• Task brief:
Rewrite the part of the entries that opens with the line containing "Click the 2020-01-16 date tick" and closes with the line containing "Looking at the screenshot, I should [109, 282].", replacing "checkbox" with "tick box" and leaving everything else unchanged.

Recorded data:

══════

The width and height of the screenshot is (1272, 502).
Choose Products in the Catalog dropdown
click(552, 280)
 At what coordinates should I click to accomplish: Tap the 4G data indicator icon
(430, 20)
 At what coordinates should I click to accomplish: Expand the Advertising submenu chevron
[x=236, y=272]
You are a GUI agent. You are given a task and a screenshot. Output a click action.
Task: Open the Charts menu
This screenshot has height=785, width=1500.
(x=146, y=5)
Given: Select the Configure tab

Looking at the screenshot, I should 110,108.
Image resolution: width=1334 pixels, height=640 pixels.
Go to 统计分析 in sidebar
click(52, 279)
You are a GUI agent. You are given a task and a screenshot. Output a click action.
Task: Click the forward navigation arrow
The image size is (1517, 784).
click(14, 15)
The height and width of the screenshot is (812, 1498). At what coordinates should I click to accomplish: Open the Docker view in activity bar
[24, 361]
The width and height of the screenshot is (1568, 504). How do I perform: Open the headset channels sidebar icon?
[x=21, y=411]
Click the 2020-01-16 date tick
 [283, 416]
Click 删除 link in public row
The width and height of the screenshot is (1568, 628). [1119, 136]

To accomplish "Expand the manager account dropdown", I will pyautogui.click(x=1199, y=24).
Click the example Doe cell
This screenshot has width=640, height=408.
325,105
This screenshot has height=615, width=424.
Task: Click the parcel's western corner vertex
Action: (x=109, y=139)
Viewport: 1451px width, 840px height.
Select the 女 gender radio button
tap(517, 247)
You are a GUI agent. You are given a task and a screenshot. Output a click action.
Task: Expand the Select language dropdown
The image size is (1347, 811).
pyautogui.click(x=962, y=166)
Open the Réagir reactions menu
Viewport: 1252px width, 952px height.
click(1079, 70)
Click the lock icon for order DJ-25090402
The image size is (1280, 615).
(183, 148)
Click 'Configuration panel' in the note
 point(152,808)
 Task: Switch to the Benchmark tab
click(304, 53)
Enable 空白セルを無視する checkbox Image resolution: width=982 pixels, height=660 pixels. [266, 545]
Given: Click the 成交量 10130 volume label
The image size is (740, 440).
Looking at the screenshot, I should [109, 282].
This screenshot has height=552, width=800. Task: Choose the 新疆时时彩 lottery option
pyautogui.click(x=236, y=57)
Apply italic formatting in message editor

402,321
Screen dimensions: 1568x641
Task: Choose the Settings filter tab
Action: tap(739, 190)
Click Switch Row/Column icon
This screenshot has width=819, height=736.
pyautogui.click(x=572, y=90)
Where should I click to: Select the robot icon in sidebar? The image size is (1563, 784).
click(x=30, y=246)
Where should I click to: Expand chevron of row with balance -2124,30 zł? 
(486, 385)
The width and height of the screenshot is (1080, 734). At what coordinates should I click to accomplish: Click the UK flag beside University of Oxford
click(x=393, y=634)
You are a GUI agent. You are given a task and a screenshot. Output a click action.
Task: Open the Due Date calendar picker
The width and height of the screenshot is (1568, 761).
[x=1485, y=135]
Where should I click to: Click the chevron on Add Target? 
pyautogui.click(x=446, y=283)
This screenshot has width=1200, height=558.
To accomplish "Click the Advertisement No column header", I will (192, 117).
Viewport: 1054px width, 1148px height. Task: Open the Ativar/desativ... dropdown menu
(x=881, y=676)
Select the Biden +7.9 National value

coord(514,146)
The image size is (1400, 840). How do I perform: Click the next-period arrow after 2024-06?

══════

• Solution below:
Click the 2020-01-16 date tick
 [283, 416]
Click 删除 link in public row
The width and height of the screenshot is (1568, 628). [1119, 136]

To accomplish "Expand the manager account dropdown", I will pyautogui.click(x=1199, y=24).
Click the example Doe cell
This screenshot has width=640, height=408.
325,105
This screenshot has height=615, width=424.
Task: Click the parcel's western corner vertex
Action: (x=109, y=139)
Viewport: 1451px width, 840px height.
Select the 女 gender radio button
tap(517, 247)
You are a GUI agent. You are given a task and a screenshot. Output a click action.
Task: Expand the Select language dropdown
The image size is (1347, 811).
pyautogui.click(x=962, y=166)
Open the Réagir reactions menu
Viewport: 1252px width, 952px height.
click(1079, 70)
Click the lock icon for order DJ-25090402
The image size is (1280, 615).
(183, 148)
Click 'Configuration panel' in the note
 point(152,808)
 Task: Switch to the Benchmark tab
click(304, 53)
Enable 空白セルを無視する tick box Image resolution: width=982 pixels, height=660 pixels. [266, 545]
Given: Click the 成交量 10130 volume label
The image size is (740, 440).
Looking at the screenshot, I should [109, 282].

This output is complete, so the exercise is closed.